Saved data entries
******

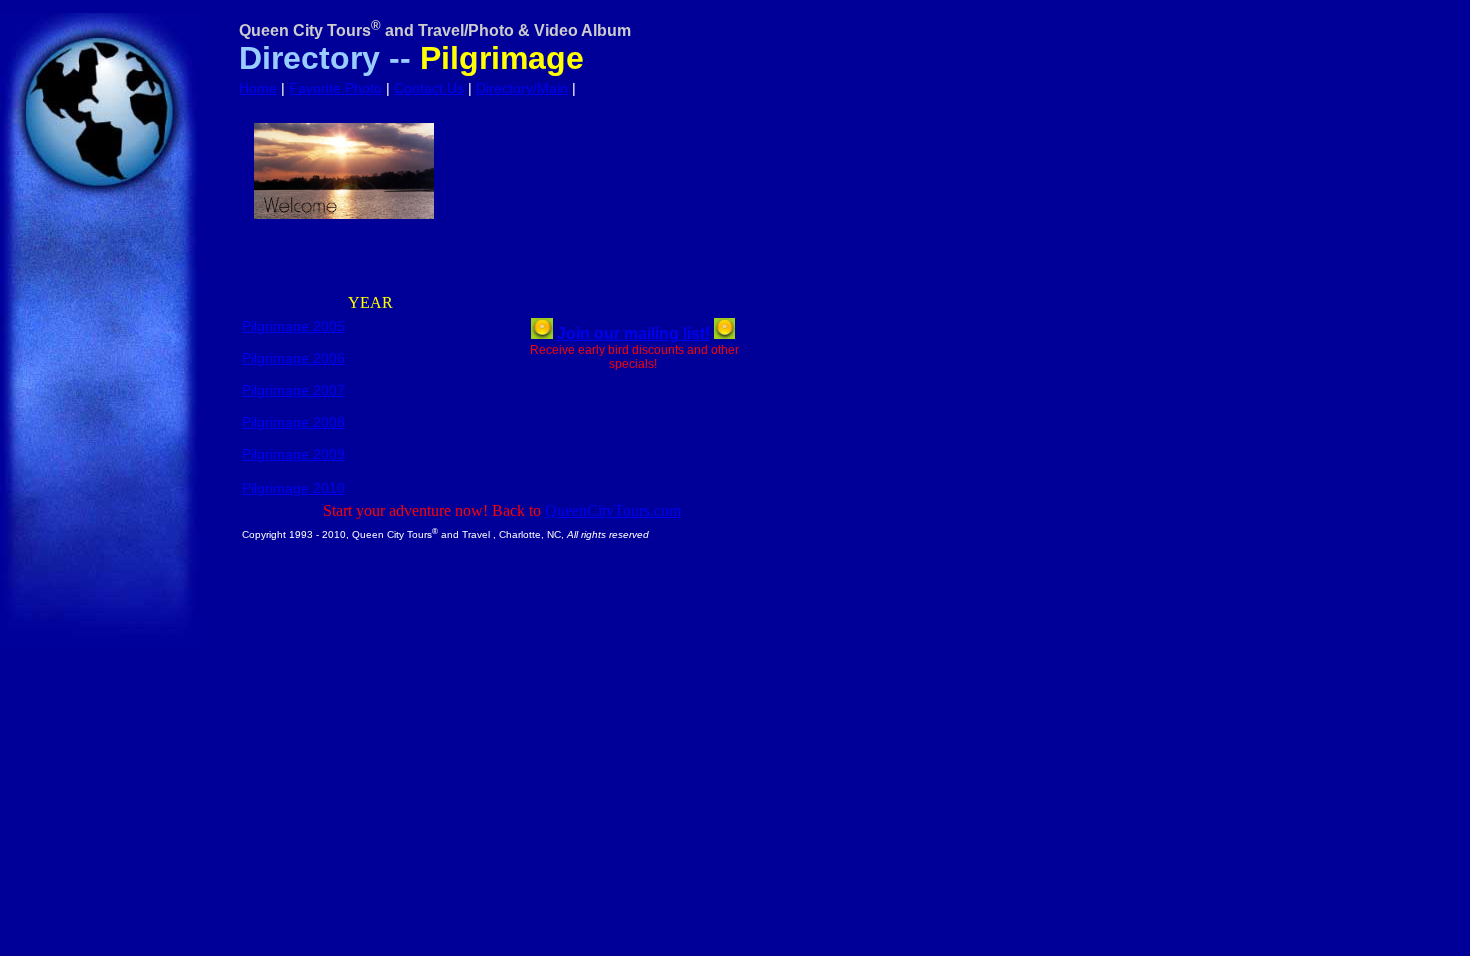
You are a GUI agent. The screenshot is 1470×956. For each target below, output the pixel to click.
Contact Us (429, 88)
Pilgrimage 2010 (293, 488)
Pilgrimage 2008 (293, 422)
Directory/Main (522, 88)
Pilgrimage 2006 (293, 358)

******

* _PROBLEM DETAILS_
Print exactly, and only, the lines from the line that contains "Pilgrimage 2010 (293, 488)" through the last line of the records.

* _RESPONSE AREA_
Pilgrimage 2010 (293, 488)
Pilgrimage 2008 (293, 422)
Directory/Main (522, 88)
Pilgrimage 2006 (293, 358)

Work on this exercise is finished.